Human Review and Monitoring 09:49

  • Human review is still essential as language models can generate large volumes of code that require oversight.
  • Automated code review tools and LLM-based reviews can help but do not replace manual human judgment.
  • Monitoring tools (e.g., operator with domain lists and action monitors) can help identify and flag sensitive or risky operations for human intervention.
  • The challenge remains to balance security (manual review, monitoring) and usability (automation, flexibility).

Tools and Future Directions 11:05

  • New tools like Local Shell APIs and apply patch formats assist agents in performing tasks while improving robustness (e.g., handling git diffs more reliably).
  • External services, like MCP for dependency vulnerability checks, can be integrated for additional safety.
  • Strongly recommend using remote containers for agent execution; OpenAI plans to offer container services as part of their Agents SDK and API.
  • Flexibility is offered between local and OpenAI-hosted environments.

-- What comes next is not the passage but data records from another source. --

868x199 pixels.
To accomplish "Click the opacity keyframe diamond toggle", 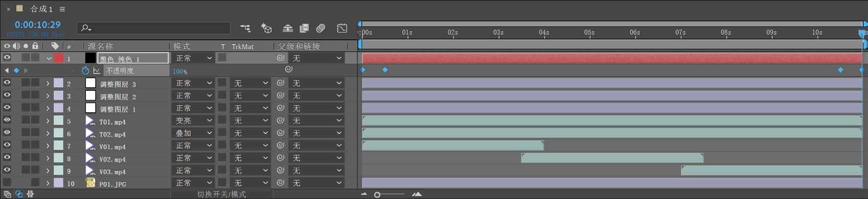I will coord(16,70).
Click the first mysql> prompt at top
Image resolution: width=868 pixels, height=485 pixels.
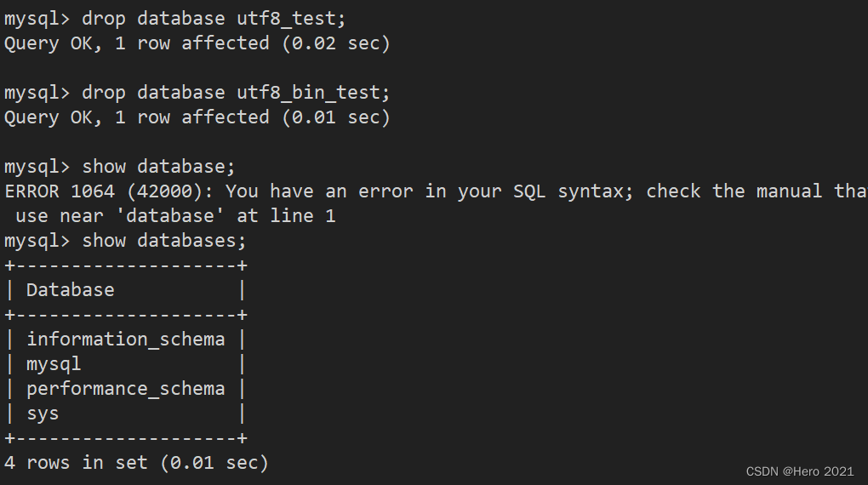(37, 19)
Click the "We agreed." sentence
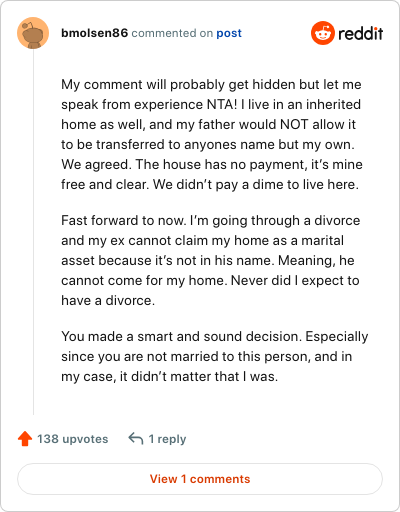Image resolution: width=400 pixels, height=512 pixels. (97, 165)
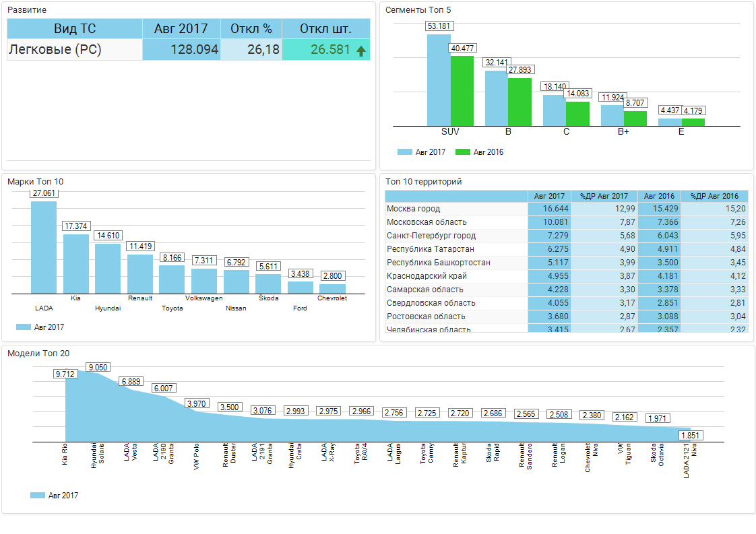Click the 9.050 data label for Hyundai Solaris
The image size is (756, 534).
[x=98, y=368]
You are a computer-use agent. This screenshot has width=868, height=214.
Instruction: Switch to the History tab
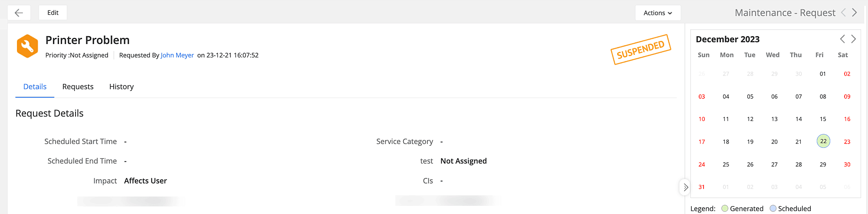[122, 87]
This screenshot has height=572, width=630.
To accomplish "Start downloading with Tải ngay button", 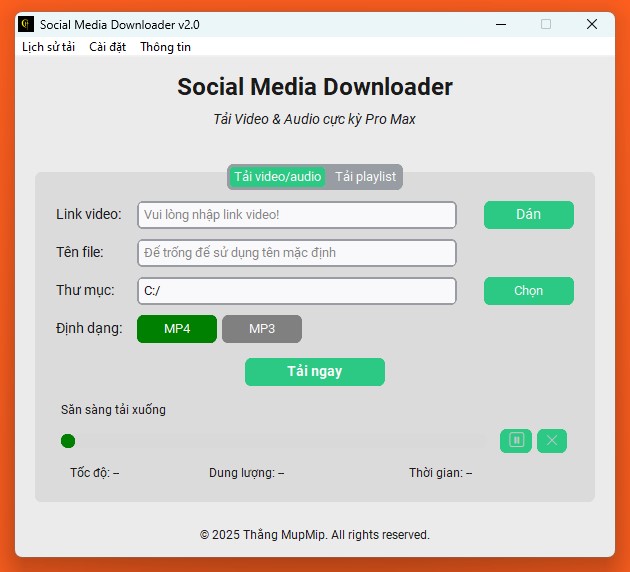I will click(x=315, y=372).
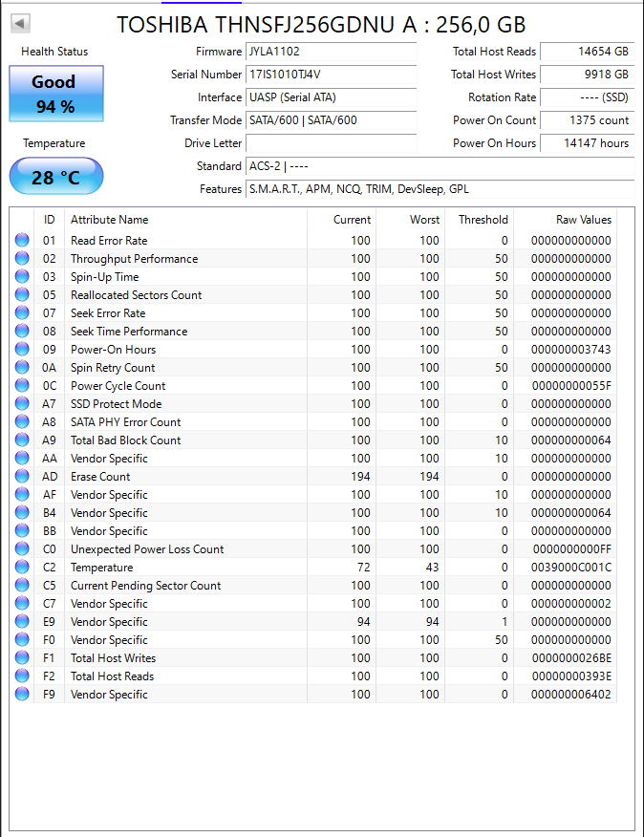Click status icon for Total Bad Block Count
This screenshot has height=837, width=644.
22,440
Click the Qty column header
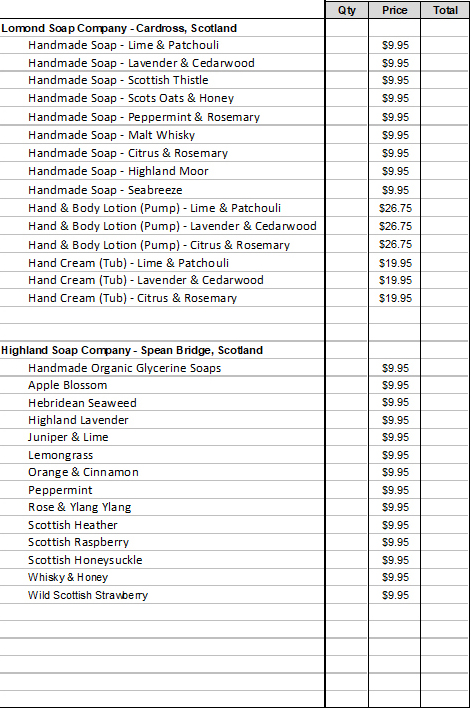The image size is (471, 709). pyautogui.click(x=347, y=10)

Recap and Looking Forward 12:29

  • Key recommendations: sandboxing agents (containers or OS-level), disabling/limiting internet, and requiring human review.
  • LC model monitoring is improving but not yet a substitute for deterministic system controls.
  • More tooling and documentation are planned for release, addressing both ML-based and system-level interventions.
  • OpenAI is hiring for the Agent Robustness and Control team and for Rust development on Codeex CLI.
  • Viewers are encouraged to participate and contribute to open source and future developments.